INSTRUCTIONS FOR THE TASK -
Retype all of the following material line for line, with no changes.

RECORDS FOR THE EXERCISE -

=======

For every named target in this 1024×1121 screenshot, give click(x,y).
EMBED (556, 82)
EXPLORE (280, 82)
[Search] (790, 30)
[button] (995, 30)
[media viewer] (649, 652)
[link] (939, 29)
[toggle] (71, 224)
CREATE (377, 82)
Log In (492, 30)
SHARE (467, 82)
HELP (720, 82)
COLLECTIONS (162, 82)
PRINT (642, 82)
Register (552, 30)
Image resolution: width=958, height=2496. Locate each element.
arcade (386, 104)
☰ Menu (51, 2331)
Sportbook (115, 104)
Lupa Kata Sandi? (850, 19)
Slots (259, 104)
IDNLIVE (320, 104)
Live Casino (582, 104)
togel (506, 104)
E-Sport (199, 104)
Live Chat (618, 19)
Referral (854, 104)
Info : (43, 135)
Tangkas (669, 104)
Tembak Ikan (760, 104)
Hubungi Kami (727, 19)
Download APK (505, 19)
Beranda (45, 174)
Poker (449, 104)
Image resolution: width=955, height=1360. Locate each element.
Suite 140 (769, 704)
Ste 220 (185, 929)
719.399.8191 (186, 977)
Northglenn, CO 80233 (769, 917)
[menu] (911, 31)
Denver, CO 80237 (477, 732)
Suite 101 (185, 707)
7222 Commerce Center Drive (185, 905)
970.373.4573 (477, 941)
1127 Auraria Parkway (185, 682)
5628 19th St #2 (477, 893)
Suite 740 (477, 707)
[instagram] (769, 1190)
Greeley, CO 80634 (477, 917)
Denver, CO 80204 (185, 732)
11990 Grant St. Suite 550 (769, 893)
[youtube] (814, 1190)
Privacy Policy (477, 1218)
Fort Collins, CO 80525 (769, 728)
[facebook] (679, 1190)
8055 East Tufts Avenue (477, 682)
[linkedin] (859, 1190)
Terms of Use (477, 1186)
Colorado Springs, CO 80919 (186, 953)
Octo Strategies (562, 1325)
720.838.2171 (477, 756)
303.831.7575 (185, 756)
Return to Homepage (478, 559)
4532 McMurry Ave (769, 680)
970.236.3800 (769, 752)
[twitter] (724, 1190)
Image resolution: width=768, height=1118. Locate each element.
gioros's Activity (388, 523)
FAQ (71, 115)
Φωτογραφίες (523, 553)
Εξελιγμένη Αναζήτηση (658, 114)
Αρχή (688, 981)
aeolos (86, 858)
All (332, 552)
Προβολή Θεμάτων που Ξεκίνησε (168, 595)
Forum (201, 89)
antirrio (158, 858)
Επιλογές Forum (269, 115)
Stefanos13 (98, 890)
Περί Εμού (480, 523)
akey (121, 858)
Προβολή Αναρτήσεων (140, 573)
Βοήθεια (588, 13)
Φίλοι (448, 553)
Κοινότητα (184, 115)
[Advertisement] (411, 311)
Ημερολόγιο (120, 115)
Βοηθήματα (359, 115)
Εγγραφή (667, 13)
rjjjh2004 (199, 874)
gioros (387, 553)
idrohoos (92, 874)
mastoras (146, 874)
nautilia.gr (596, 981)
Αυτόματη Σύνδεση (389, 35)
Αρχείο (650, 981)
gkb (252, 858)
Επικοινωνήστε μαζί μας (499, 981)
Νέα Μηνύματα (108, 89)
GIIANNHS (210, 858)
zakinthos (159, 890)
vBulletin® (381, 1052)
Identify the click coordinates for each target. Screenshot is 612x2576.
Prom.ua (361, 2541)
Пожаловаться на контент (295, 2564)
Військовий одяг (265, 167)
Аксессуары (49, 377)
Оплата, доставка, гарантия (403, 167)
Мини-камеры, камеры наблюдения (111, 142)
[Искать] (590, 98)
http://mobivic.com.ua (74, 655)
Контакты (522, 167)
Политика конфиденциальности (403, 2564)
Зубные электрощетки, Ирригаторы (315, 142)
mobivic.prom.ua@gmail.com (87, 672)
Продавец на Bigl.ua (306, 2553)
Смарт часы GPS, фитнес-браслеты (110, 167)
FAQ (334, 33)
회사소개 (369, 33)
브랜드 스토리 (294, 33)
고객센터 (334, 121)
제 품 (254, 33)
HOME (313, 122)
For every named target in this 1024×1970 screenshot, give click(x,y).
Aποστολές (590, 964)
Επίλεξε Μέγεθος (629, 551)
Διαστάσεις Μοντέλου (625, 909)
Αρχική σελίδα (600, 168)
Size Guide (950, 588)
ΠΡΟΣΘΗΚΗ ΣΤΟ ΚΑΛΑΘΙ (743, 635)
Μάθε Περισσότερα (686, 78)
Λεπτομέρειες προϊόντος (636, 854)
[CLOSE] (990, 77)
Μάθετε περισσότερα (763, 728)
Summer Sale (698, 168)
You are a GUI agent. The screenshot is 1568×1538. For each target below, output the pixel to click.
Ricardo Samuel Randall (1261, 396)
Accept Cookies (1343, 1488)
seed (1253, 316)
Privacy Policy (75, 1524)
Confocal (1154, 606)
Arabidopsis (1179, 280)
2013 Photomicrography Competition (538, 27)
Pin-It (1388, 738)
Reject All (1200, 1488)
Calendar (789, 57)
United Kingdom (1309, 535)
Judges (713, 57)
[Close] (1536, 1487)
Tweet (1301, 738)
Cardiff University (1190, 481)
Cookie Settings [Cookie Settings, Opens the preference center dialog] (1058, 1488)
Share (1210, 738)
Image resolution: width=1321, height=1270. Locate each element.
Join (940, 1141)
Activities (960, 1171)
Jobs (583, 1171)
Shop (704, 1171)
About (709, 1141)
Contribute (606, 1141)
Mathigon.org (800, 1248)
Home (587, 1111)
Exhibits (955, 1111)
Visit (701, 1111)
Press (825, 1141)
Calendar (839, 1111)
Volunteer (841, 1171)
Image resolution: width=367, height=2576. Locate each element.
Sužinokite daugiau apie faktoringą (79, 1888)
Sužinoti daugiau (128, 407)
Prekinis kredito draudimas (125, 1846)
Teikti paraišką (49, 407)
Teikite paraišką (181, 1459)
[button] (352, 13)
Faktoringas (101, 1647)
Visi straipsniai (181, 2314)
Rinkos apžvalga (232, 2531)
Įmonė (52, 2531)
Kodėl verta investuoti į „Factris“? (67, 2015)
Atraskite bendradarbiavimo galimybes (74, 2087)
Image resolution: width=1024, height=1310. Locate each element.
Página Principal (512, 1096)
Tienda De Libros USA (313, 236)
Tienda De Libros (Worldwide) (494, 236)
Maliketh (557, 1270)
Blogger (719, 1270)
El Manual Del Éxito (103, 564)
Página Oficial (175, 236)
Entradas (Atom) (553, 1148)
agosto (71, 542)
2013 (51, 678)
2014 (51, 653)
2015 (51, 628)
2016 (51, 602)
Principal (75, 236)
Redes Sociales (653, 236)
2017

=======

WRITTEN SOLUTION -
For every named target in this 1024×1121 screenshot, give click(x,y).
EMBED (556, 82)
EXPLORE (280, 82)
[Search] (790, 30)
[button] (995, 30)
[media viewer] (649, 652)
[link] (939, 29)
[toggle] (71, 224)
CREATE (377, 82)
Log In (492, 30)
SHARE (467, 82)
HELP (720, 82)
COLLECTIONS (162, 82)
PRINT (642, 82)
Register (552, 30)
Image resolution: width=958, height=2496. Locate each element.
arcade (386, 104)
☰ Menu (51, 2331)
Sportbook (115, 104)
Lupa Kata Sandi? (850, 19)
Slots (259, 104)
IDNLIVE (320, 104)
Live Casino (582, 104)
togel (506, 104)
E-Sport (199, 104)
Live Chat (618, 19)
Referral (854, 104)
Info : (43, 135)
Tangkas (669, 104)
Tembak Ikan (760, 104)
Hubungi Kami (727, 19)
Download APK (505, 19)
Beranda (45, 174)
Poker (449, 104)
Image resolution: width=955, height=1360. Locate each element.
Suite 140 (769, 704)
Ste 220 (185, 929)
719.399.8191 (186, 977)
Northglenn, CO 80233 (769, 917)
[menu] (911, 31)
Denver, CO 80237 (477, 732)
Suite 101 (185, 707)
7222 Commerce Center Drive (185, 905)
970.373.4573 (477, 941)
1127 Auraria Parkway (185, 682)
5628 19th St #2 (477, 893)
Suite 740 (477, 707)
[instagram] (769, 1190)
Greeley, CO 80634 (477, 917)
Denver, CO 80204 (185, 732)
11990 Grant St. Suite 550 (769, 893)
[youtube] (814, 1190)
Privacy Policy (477, 1218)
Fort Collins, CO 80525 (769, 728)
[facebook] (679, 1190)
8055 East Tufts Avenue (477, 682)
[linkedin] (859, 1190)
Terms of Use (477, 1186)
Colorado Springs, CO 80919 (186, 953)
Octo Strategies (562, 1325)
720.838.2171 (477, 756)
303.831.7575 (185, 756)
Return to Homepage (478, 559)
4532 McMurry Ave (769, 680)
970.236.3800 (769, 752)
[twitter] (724, 1190)
Image resolution: width=768, height=1118. Locate each element.
gioros's Activity (388, 523)
FAQ (71, 115)
Φωτογραφίες (523, 553)
Εξελιγμένη Αναζήτηση (658, 114)
Αρχή (688, 981)
aeolos (86, 858)
All (332, 552)
Προβολή Θεμάτων που Ξεκίνησε (168, 595)
Forum (201, 89)
antirrio (158, 858)
Επιλογές Forum (269, 115)
Stefanos13 (98, 890)
Περί Εμού (480, 523)
akey (121, 858)
Προβολή Αναρτήσεων (140, 573)
Βοήθεια (588, 13)
Φίλοι (448, 553)
Κοινότητα (184, 115)
[Advertisement] (411, 311)
Ημερολόγιο (120, 115)
Βοηθήματα (359, 115)
Εγγραφή (667, 13)
rjjjh2004 (199, 874)
gioros (387, 553)
idrohoos (92, 874)
mastoras (146, 874)
nautilia.gr (596, 981)
Αυτόματη Σύνδεση (389, 35)
Αρχείο (650, 981)
gkb (252, 858)
Επικοινωνήστε μαζί μας (499, 981)
Νέα Μηνύματα (108, 89)
GIIANNHS (210, 858)
zakinthos (159, 890)
vBulletin® (381, 1052)
Identify the click coordinates for each target. Screenshot is 612x2576.
Prom.ua (361, 2541)
Пожаловаться на контент (295, 2564)
Військовий одяг (265, 167)
Аксессуары (49, 377)
Оплата, доставка, гарантия (403, 167)
Мини-камеры, камеры наблюдения (111, 142)
[Искать] (590, 98)
http://mobivic.com.ua (74, 655)
Контакты (522, 167)
Политика конфиденциальности (403, 2564)
Зубные электрощетки, Ирригаторы (315, 142)
mobivic.prom.ua@gmail.com (87, 672)
Продавец на Bigl.ua (306, 2553)
Смарт часы GPS, фитнес-браслеты (110, 167)
FAQ (334, 33)
회사소개 (369, 33)
브랜드 스토리 (294, 33)
고객센터 (334, 121)
제 품 (254, 33)
HOME (313, 122)
For every named target in this 1024×1970 screenshot, give click(x,y).
Aποστολές (590, 964)
Επίλεξε Μέγεθος (629, 551)
Διαστάσεις Μοντέλου (625, 909)
Αρχική σελίδα (600, 168)
Size Guide (950, 588)
ΠΡΟΣΘΗΚΗ ΣΤΟ ΚΑΛΑΘΙ (743, 635)
Μάθε Περισσότερα (686, 78)
Λεπτομέρειες προϊόντος (636, 854)
[CLOSE] (990, 77)
Μάθετε περισσότερα (763, 728)
Summer Sale (698, 168)
You are a GUI agent. The screenshot is 1568×1538. For each target below, output the pixel to click.
Ricardo Samuel Randall (1261, 396)
Accept Cookies (1343, 1488)
seed (1253, 316)
Privacy Policy (75, 1524)
Confocal (1154, 606)
Arabidopsis (1179, 280)
2013 Photomicrography Competition (538, 27)
Pin-It (1388, 738)
Reject All (1200, 1488)
Calendar (789, 57)
United Kingdom (1309, 535)
Judges (713, 57)
[Close] (1536, 1487)
Tweet (1301, 738)
Cardiff University (1190, 481)
Cookie Settings [Cookie Settings, Opens the preference center dialog] (1058, 1488)
Share (1210, 738)
Image resolution: width=1321, height=1270. Locate each element.
Join (940, 1141)
Activities (960, 1171)
Jobs (583, 1171)
Shop (704, 1171)
About (709, 1141)
Contribute (606, 1141)
Mathigon.org (800, 1248)
Home (587, 1111)
Exhibits (955, 1111)
Visit (701, 1111)
Press (825, 1141)
Calendar (839, 1111)
Volunteer (841, 1171)
Image resolution: width=367, height=2576. Locate each element.
Sužinokite daugiau apie faktoringą (79, 1888)
Sužinoti daugiau (128, 407)
Prekinis kredito draudimas (125, 1846)
Teikti paraišką (49, 407)
Teikite paraišką (181, 1459)
[button] (352, 13)
Faktoringas (101, 1647)
Visi straipsniai (181, 2314)
Rinkos apžvalga (232, 2531)
Įmonė (52, 2531)
Kodėl verta investuoti į „Factris“? (67, 2015)
Atraskite bendradarbiavimo galimybes (74, 2087)
Image resolution: width=1024, height=1310. Locate each element.
Página Principal (512, 1096)
Tienda De Libros USA (313, 236)
Tienda De Libros (Worldwide) (494, 236)
Maliketh (557, 1270)
Blogger (719, 1270)
El Manual Del Éxito (103, 564)
Página Oficial (175, 236)
Entradas (Atom) (553, 1148)
agosto (71, 542)
2013 (51, 678)
2014 (51, 653)
2015 (51, 628)
2016 (51, 602)
Principal (75, 236)
Redes Sociales (653, 236)
2017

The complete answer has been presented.